Are Angelina Jolie and Brad Pitt finally going to make it official? Though they’ve said in the past they will never tie the knot until same-sex couples can do likewise (never mind that both have been married before), Brad now says the subject is on the table.
“The kids ask about marriage. It’s meaning more and more to them,” the “Tree of Life” actor told USA Weekend magazine. “So it’s something we’ve got to look at.”
And despite juggling six children with their busy careers, the couple have managed to keep their ardor from dampening.
“There are no secrets at our house,” Brad said. “We tell the kids, ‘Mom and dad are going off to kiss.’ They go, ‘Eww, gross!’ But we demand it.”
This is where we’re supposed to picture Jennifer Aniston sobbing quietly in a dark corner of her empty mansion, right?
Oddball reality couple Adrienne Curry and Christopher Knight have decided to separate. They’ve been married five years — which, to their credit, is probably a lot longer than most people would have expected.
“People who knew them were aware they were having problems, but were shocked by the split announcement,” a Radar Online source said. “They had dinner together just last week!”
The one-time “America’s Next Top Model,” 28, and the former “Brady Bunch” star, 53, began their unlikely romance after meeting as housemates on VH-1’s aptly titled “The Surreal Life.”
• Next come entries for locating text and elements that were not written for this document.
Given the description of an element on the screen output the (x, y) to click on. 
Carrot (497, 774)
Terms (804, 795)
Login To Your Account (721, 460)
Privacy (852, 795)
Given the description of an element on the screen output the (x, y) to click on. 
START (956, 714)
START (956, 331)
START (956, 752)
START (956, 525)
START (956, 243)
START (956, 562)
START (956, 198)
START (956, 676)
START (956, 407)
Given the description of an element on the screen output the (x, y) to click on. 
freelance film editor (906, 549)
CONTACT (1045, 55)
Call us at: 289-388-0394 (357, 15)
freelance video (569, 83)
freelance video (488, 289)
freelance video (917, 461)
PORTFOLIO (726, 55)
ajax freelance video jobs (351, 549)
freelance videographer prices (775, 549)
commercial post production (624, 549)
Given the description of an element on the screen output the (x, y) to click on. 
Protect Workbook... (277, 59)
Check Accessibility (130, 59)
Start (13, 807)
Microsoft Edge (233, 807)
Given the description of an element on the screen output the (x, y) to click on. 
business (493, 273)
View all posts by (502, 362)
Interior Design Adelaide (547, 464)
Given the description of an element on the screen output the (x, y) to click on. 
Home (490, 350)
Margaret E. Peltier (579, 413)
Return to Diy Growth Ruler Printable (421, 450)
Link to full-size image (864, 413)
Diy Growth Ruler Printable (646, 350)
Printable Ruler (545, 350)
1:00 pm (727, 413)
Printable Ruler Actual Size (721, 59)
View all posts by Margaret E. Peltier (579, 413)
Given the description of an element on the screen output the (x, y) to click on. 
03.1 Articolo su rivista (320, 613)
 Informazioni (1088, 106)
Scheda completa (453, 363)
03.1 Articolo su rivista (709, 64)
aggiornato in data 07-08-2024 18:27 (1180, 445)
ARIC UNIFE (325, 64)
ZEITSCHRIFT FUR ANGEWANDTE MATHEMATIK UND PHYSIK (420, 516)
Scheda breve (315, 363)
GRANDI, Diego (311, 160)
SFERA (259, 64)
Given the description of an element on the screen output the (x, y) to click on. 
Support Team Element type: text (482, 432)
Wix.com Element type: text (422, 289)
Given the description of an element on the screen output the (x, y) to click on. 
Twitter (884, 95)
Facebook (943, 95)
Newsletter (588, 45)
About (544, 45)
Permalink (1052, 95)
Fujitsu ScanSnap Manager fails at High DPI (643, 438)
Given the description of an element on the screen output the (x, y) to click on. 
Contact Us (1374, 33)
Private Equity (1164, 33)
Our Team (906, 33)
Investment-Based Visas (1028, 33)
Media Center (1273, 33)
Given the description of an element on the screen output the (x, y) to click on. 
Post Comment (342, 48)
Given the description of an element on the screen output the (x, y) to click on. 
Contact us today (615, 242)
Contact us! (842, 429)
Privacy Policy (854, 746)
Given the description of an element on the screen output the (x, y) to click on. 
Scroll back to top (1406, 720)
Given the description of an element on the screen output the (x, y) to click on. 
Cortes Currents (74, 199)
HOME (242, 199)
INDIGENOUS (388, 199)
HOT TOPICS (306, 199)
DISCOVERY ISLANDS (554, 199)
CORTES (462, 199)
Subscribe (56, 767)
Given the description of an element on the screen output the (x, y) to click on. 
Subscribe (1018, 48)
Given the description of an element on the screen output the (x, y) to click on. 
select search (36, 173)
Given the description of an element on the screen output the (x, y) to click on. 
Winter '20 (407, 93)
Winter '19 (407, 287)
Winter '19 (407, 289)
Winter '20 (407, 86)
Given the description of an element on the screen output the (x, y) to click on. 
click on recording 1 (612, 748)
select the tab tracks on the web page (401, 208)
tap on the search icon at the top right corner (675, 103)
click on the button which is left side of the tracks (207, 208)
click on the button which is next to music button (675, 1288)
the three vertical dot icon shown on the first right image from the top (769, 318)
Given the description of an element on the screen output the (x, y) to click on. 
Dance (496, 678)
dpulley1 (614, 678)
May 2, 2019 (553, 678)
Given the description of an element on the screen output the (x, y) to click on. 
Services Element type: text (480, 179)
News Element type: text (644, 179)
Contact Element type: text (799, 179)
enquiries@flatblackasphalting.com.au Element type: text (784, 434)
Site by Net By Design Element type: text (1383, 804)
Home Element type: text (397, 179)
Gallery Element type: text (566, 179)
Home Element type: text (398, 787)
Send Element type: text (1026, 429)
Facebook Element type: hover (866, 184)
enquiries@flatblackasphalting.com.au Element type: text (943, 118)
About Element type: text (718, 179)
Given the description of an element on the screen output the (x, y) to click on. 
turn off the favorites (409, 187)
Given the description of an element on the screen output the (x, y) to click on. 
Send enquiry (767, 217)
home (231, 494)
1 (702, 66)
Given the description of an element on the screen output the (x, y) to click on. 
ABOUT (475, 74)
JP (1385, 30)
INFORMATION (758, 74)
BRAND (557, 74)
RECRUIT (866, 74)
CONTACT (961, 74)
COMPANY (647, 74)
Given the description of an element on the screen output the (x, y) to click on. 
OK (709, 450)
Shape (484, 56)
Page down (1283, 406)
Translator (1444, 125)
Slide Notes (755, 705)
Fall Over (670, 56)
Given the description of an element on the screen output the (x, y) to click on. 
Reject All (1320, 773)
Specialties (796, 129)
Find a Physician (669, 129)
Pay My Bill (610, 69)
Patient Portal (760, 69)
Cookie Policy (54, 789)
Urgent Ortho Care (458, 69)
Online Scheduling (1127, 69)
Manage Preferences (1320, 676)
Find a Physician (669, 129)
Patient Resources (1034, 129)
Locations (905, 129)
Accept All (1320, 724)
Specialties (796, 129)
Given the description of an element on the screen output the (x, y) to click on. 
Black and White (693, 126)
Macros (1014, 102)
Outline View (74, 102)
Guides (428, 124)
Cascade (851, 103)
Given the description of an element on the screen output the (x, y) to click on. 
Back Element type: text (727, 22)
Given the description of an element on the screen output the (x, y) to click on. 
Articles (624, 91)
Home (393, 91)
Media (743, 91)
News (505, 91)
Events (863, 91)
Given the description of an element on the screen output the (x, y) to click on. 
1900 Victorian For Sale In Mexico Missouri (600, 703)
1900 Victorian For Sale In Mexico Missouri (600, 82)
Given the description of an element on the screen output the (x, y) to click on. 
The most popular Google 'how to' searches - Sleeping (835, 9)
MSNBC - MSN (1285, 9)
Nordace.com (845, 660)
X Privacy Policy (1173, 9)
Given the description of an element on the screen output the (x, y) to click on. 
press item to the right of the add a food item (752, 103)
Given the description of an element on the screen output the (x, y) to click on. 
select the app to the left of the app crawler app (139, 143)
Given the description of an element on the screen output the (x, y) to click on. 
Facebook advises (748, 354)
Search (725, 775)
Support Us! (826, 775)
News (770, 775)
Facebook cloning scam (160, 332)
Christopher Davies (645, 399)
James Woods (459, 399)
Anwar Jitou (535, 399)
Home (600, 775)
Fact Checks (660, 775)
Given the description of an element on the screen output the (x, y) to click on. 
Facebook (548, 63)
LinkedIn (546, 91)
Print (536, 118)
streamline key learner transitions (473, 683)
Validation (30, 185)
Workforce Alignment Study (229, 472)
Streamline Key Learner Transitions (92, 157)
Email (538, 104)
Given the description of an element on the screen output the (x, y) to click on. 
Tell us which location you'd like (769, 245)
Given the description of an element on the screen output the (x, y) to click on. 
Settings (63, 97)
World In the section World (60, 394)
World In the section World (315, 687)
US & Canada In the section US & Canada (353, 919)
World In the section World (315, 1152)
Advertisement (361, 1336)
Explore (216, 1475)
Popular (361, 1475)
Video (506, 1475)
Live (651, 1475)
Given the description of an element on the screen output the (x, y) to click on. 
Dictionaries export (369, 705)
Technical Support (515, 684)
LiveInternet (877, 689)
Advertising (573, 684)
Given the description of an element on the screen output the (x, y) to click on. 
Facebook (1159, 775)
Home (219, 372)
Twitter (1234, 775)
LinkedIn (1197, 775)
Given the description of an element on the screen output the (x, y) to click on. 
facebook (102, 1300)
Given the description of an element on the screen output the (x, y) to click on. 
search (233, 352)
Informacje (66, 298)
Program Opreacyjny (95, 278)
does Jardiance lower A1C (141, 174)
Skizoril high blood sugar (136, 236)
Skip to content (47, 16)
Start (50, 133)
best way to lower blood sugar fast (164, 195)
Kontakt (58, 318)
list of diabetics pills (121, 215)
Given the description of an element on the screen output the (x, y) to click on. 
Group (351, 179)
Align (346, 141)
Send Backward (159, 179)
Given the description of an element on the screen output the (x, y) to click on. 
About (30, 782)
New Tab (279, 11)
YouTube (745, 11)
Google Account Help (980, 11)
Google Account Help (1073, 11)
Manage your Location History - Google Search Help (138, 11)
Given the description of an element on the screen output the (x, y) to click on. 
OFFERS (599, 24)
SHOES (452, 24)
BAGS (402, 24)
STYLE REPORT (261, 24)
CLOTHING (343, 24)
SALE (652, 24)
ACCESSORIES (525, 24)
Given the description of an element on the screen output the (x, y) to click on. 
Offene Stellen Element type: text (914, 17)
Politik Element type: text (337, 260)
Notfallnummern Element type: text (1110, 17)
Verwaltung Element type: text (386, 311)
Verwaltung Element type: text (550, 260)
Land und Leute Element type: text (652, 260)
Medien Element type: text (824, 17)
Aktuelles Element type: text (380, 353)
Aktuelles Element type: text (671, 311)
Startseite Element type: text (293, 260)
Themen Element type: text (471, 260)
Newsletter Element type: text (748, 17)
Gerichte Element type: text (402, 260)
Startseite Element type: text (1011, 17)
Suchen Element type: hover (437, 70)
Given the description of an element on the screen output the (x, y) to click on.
On Sunday, their fifth wedding anniversary, their manager issued a statement to website Hollyscoop saying, “After starting a relationship with what seemed to be irreconcilable differences, the couple has reached a period where those differences are no longer appreciated. The decision was mutually reached after it became clear to both that some perspective was needed in order to assess their unique union.”
Having spilled the couple’s intimate feelings to the media, the rep concluded his statement with the traditional request that everyone request their privacy.
Amy Winehouse may have agreed to go to rehab (we’ll spare you the song jokes), but she didn’t go quietly.
After accepting her father Mitch’s suggestion that she needed to get her drinking under control once again, the singer evidently went on one last bender.
On her way to check in for treatment Wednesday afternoon, Amy reportedly stopped at a store and bought a mini bottle of vodka — then downed it in front of astonished patrons.
“She seemed out of it. She was stumbling about, slurring her words,” one observer told the U.K.’s Sun. “I was shocked to see her buy vodka so early in the day, and even more shocked to see her knock it straight back.”
The troubled star allegedly had just made an equally bizarre scene at a hair salon, stopping in to use the facilities — then emerging to say, “I just puked all over your bathroom.” (Her rep said she was kidding.)
Well, at least she’s in rehab now! Think this time will set her on the straight-and-narrow once and for all?